▶ Quoted text:
━━━

You would be better off using nftw() (rather than ftw()) since it gives you controls such as FTW_DEPTH to ensure that all files under a directory are visited before the directory itself is visited.

Jonathan Leffler
  • 730,956
  • 141
  • 904
  • 1,278
  • 5
    +1 for recommending `nftw`, which had slipped my mind. Make sure you use `nftw` with the `FTW_DEPTH` option, otherwise you'll get a pre-order traversal, which won't work for `rmdir`-ing directories. – Dave Goodell Mar 29 '11 at 04:09
  • @Dave: Believe it or not - I added my comment about using `nftw()` and `FTW_DEPTH` before seeing your comment. I agree with you. – Jonathan Leffler Mar 29 '11 at 04:16
  • 1
    Every system that has `ntfw()` also has `remove()` that will behave like `rmdir()` when called on a directory and like `unlink()` when called on a path. So just always use `remov()` and use `ntfw` with `FTW_DEPTH` and that's it. – Mecki Aug 19 '16 at 11:05
  • Oh, and one should probably note that `ntfw()` is absolutely not thread-safe and it may even break if some other thread changes the current working directory - a good implementation would probably not care but POSIX standard says that `ntfw()` can rely that a set working directory stays set during processing and some simple implementations may do so. – Mecki Aug 19 '16 at 11:07
10

You can write own implementation command "rm -rf" on pure the C programming language. Source code based only on headers: dirent.h, sys/stat.h and unistd.h. If you need portable code to other systems, as example to the Windows, you need only change headers with corresponding functionality, at the same time the algorithm will not be changed.

━━━

▶ Exercises:
[1] Reproduce word for word the passage of the nftw thread starting at "You can write" and ending at "not be changed.".
[2] Which headers does the nftw thread say the pure C version of "rm -rf" is based on?
These lines come from a separate source.

▶ Raw data:
━━━

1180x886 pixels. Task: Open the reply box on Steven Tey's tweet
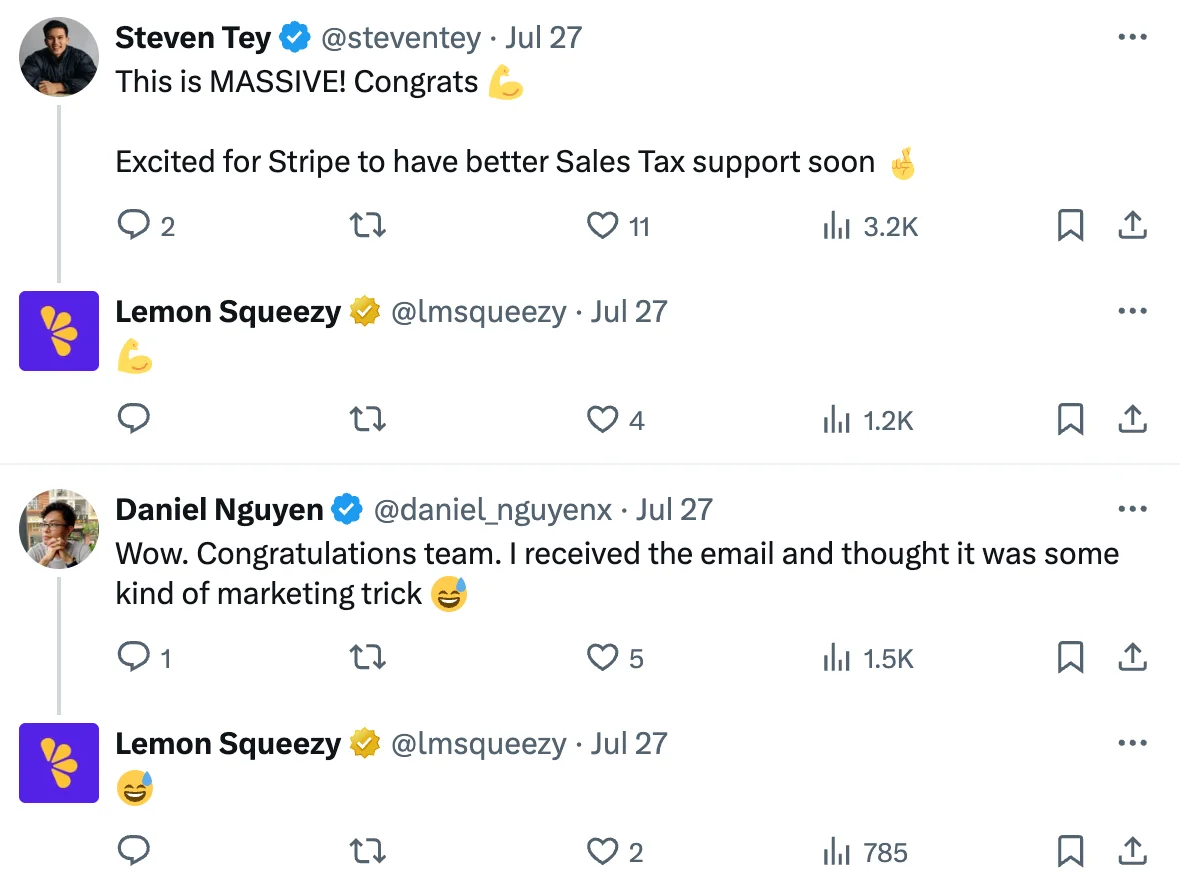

━━━

▶ Solutions per task:
[1]
You can write own implementation command "rm -rf" on pure the C programming language. Source code based only on headers: dirent.h, sys/stat.h and unistd.h. If you need portable code to other systems, as example to the Windows, you need only change headers with corresponding functionality, at the same time the algorithm will not be changed.

[2] dirent.h, sys/stat.h and unistd.h